Third time was not the charm for Maryland Delegate Don Dwyer's ongoing attempt to end gay marriage recognition in Maryland.

On the House floor Friday, the Republican lawmaker offered an amendment that would forbid the state from recognizing gay marriages performed outside its borders to a bill that would boost the cost of a marriage license in Baltimore.

An opinion by Maryland Attorney General Douglas F. Gansler released in February directs state agencies to recognize out-of-state legal gay marriages over the objections of a state law that bans such unions. The opinion arrived a week before a gay marriage law took effect on March 3 in neighboring District of Columbia. Governor Martin O'Malley has endorsed the opinion, saying it's “sound advice.”

Dwyer's amendment would reverse Gansler's opinion.

House Parliamentarian and Delegate Kathleen Dumais called the amendment unconstitutional and in violation of the single-subject rule.

“This is a bill that deals with revenues,” Dumais said. “The only thing the amendment and the bill have in common is the word marriage. But that's not enough to get it beyond the single-subject rule.”

An emphatic Dwyer disagreed and urged the chamber to take up the issue.

“This amendment clearly is on the subject of marriage, it clearly is covered in the family law article. I believe clearly this amendment is appropriate and if we don't allow this amendment to stand, I think this assembly is passing a tremendous opportunity to deal with the most recent attorney general's opinion that we have discussed ad nauseam in this chamber,” he said.

“We have an opportunity to deal with this issue right here and right now. And I would ask the courtesy of the assembly to do that for future generations that are going to come behind us and that we would stand up and do what we're called up to do in regards to the issue of recognition of out-of-state same-sex marriages. I encourage you to do that.”

Democrats threw out the amendment on technical grounds.

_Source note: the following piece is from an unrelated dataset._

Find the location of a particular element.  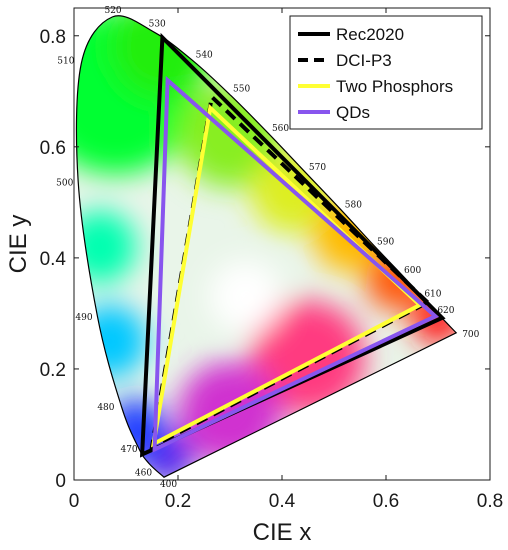

wavelength-label-560: 560 is located at coordinates (280, 129).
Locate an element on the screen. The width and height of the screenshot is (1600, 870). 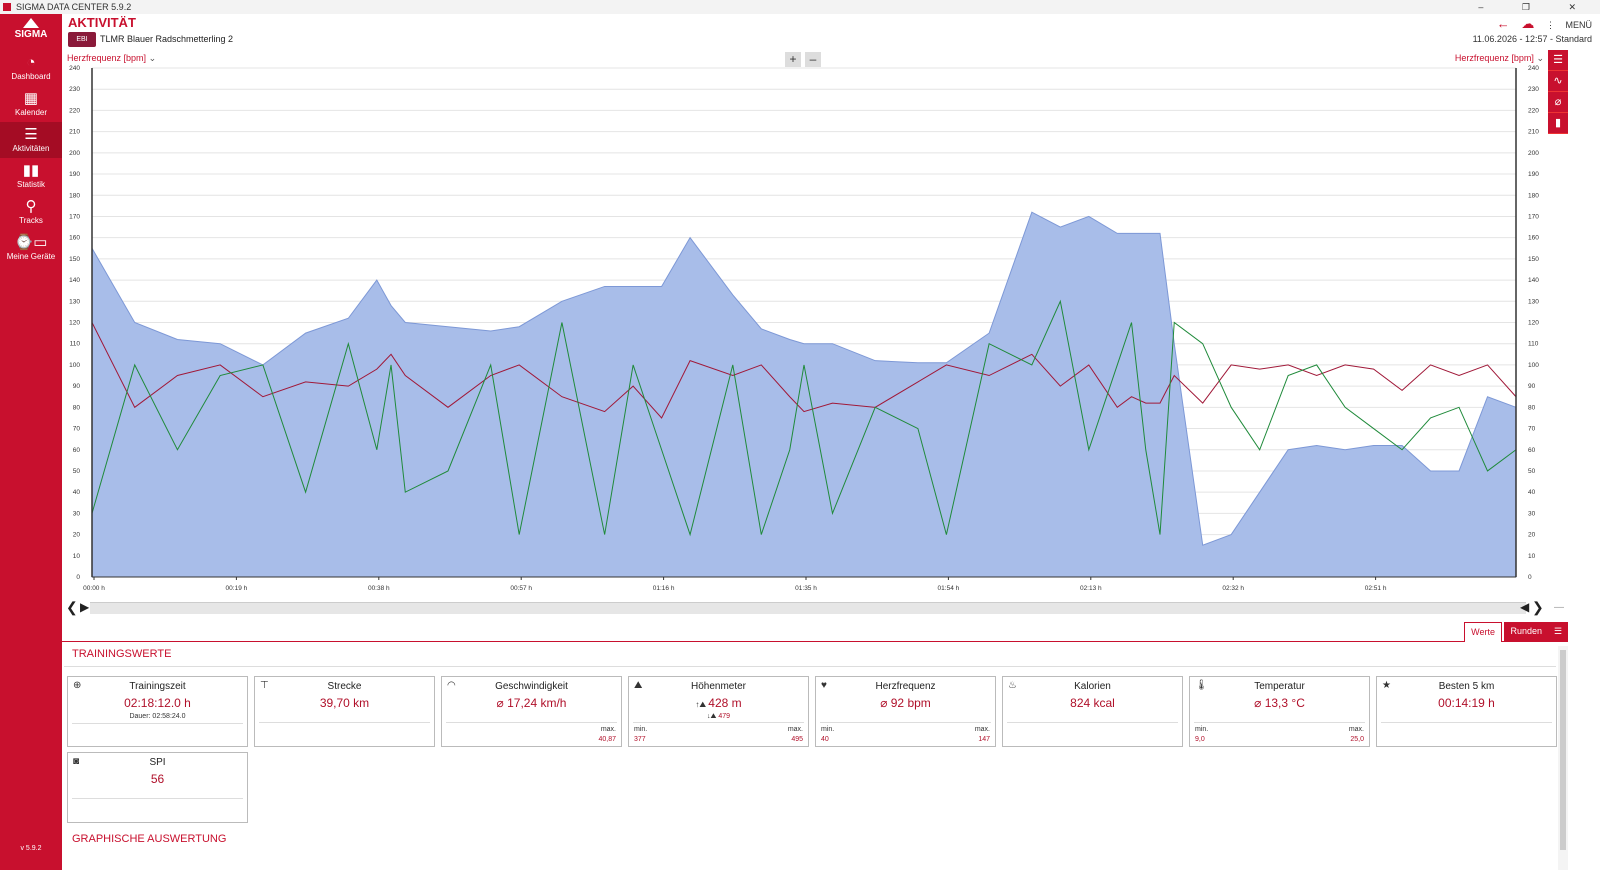
heart-icon: ♥ is located at coordinates (824, 686).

Last week, the House decided against Dwyer's bid to impeach Gansler for his favorable gay marriage opinion. Raquel Guillory, Gansler's spokeswoman, dismissed the charges, calling the proceedings a “political stunt that never should have been allowed to take place.”

And a Dwyer-sponsored bill would define marriage as a heterosexual union in the Maryland Constitution. The bill (1079) remains locked up in the House Judiciary Committee. Other Maryland lawmakers have introduced bills that would forbid the state from recognizing gay marriages from other jurisdictions.